For different layer thickness ranges (nm- range to µm- range), correspondingly different metal deposition variants (e.g. evaporation, sputtering, galvanic metal deposition) are available. To guarantee the adhesion strength of the metals on the wafers, adhesion promoter layers are used. Various plating base systems (such as WTi, TiPtAu, CrAu) are used as adhesion promoter layers.

In addition to metal deposition, insulator layers (e.g. Si3N4, SiO2) can also be generated. 

By using appropriately patterned exposure masks, the wafers can be patterned almost arbitrarily down to the submicrometer range. Depending on the accuracy requirements, the wafers are exposed completely or in partial steps (with so-called steppers). Several exposure or process levels are possible on one wafer. When creating the mask layout, ISIT employees, who have many years of experience in mask design, use common design tools. This is followed by the procurement of the physical masks.

The 8-inch silicon or glass wafers have a standard thickness of 725µm. Glass wafers can also be provided with lower thickness (e.g. 400µm). If required, the wafers can be thinned by a subsequent grinding process (silicon wafers to about 100µm, glass wafers to about 200µm).

Depending on the application (size), up to several 100 individual chips fit on an 8 inch wafer. To separate these, the wafer is laminated onto a foil and cut into the appropriate individual chips. Typical cutting widths for silicon wafers are 35µm. It is also possible to offer grinding and sawing processes as a service, i.e. the customer himself provides the 8 inch wafers to be processed.

A wide variety of applications are conceivable for the test wafers; some examples and suggestions are given below.

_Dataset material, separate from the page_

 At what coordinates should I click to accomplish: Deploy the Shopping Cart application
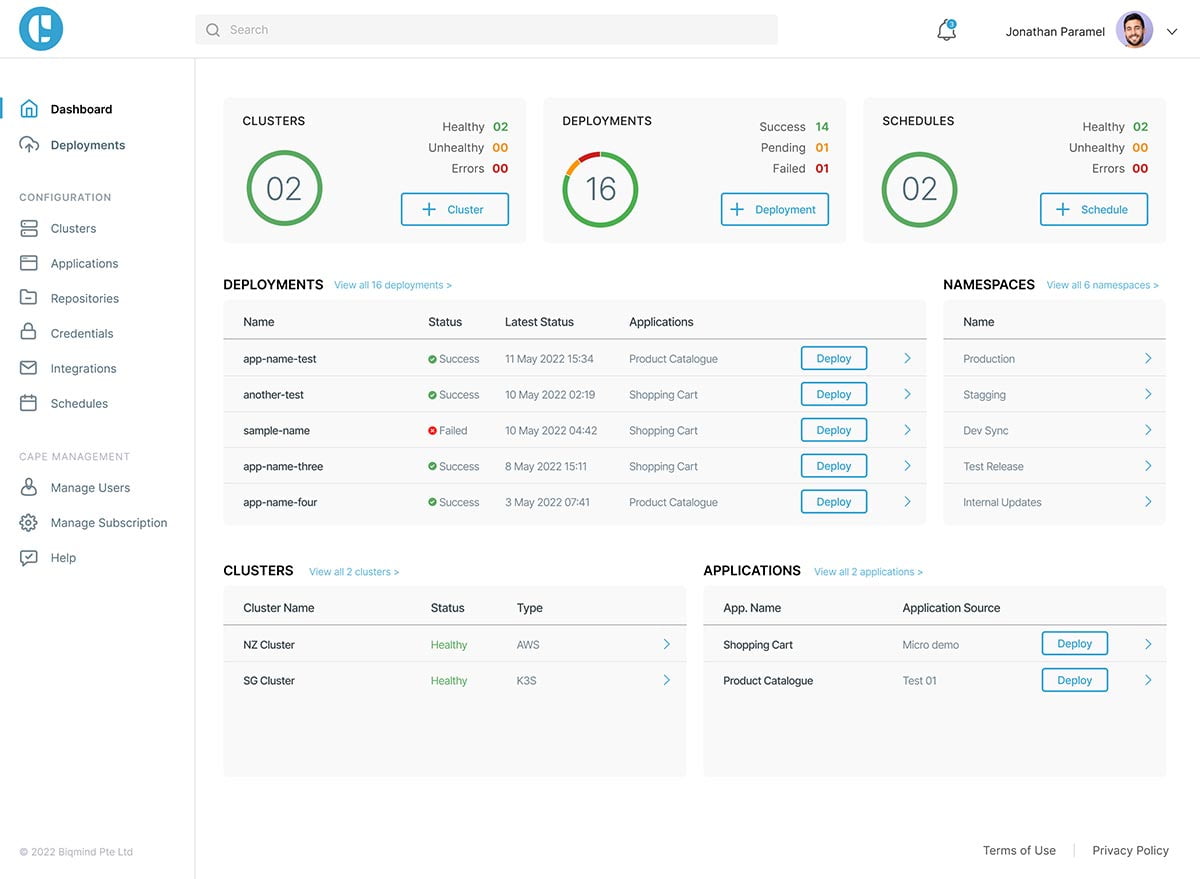point(1074,643)
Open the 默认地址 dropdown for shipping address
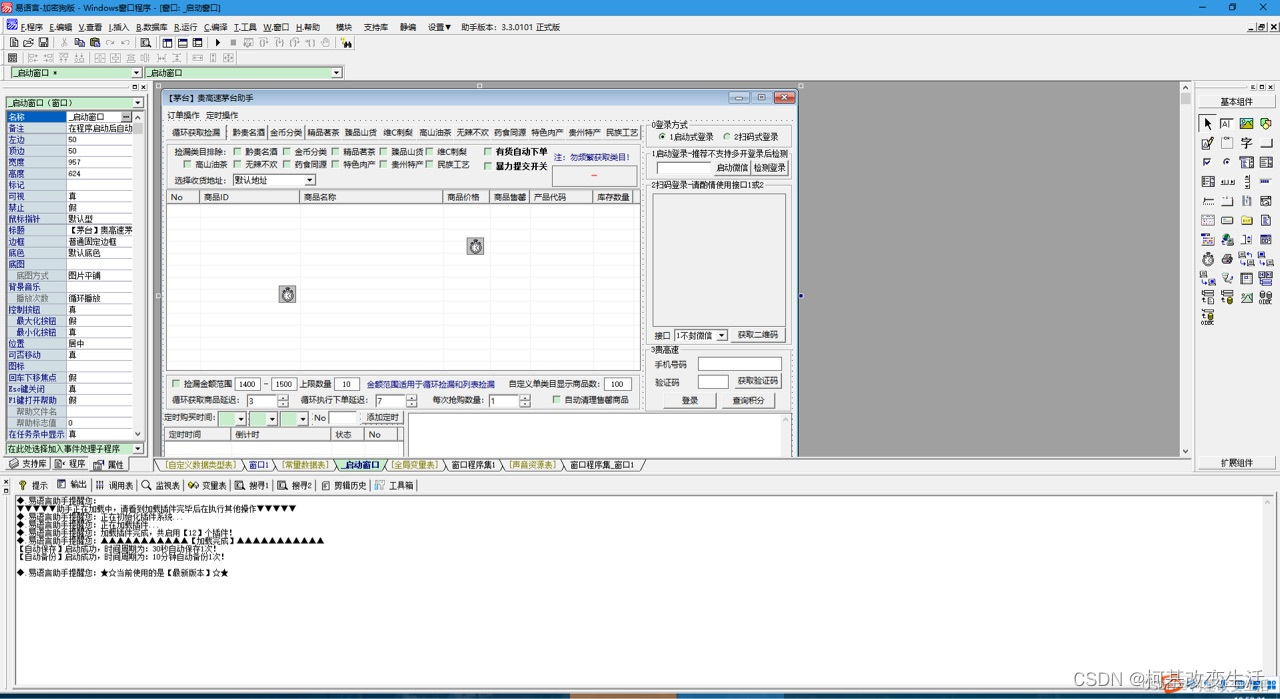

For example, silicon chips whose contacts are connected in pairs (daisy-chain structures) are suitable for evaluating electrical connections (soldering, bonding, sintering) in terms of manufacturing quality and reliability. If these are mounted on the corresponding substrate (e.g. a printed circuit board), it is easy to check whether all contacts are connected and whether short circuits are present. 

 

Test circuit board for the evaluation of electrical connections
Comb structure for surface resistance measurement

These test chips, which are already available, can be used to characterize soldered or bonded joints, for example. Appropriate contact resistance measurements during or after aging stresses can also be used to generate statements on the reliability of the connections produced. Another application are e.g. backside metallized test chips with a silver coating, which are available e.g. for sintering tests to optimize the sintering process for power semiconductors (use of different sintering pastes and processing parameters).

Test chips can also be used to measure surface resistances by means of comb structures on and under components.

In this way, it is possible to gain insights into the conditions under components under climatic load. Typical applications would be the evaluation of contamination, e.g. by solder flux, the determination of the quality of cleaning processes or the verification of the effectiveness of paint coatings.

Glass wafers, on the other hand, are often used for optical applications.

Nonius structures on glass chips are suitable for proving the positioning accuracy of machines during customer acceptance tests or at trade shows.

 

Layout for vernier chip for optical measurement (substrate: blue, cover chip: green)

The optical structures are inserted into a substrate chip (blue) and a cover chip (green). With the help of the markings (aluminum pads) on the two chips, the placement accuracy (displacement, rotation) can be measured, e.g. by pick & place machines.

Test wafers offer versatile possibilities - only a few examples have been mentioned here. Please contact us if you are interested in already existing solutions. Surely you have your own ideas and wishes. We would be happy to work with you to develop new, challenging and interesting applications.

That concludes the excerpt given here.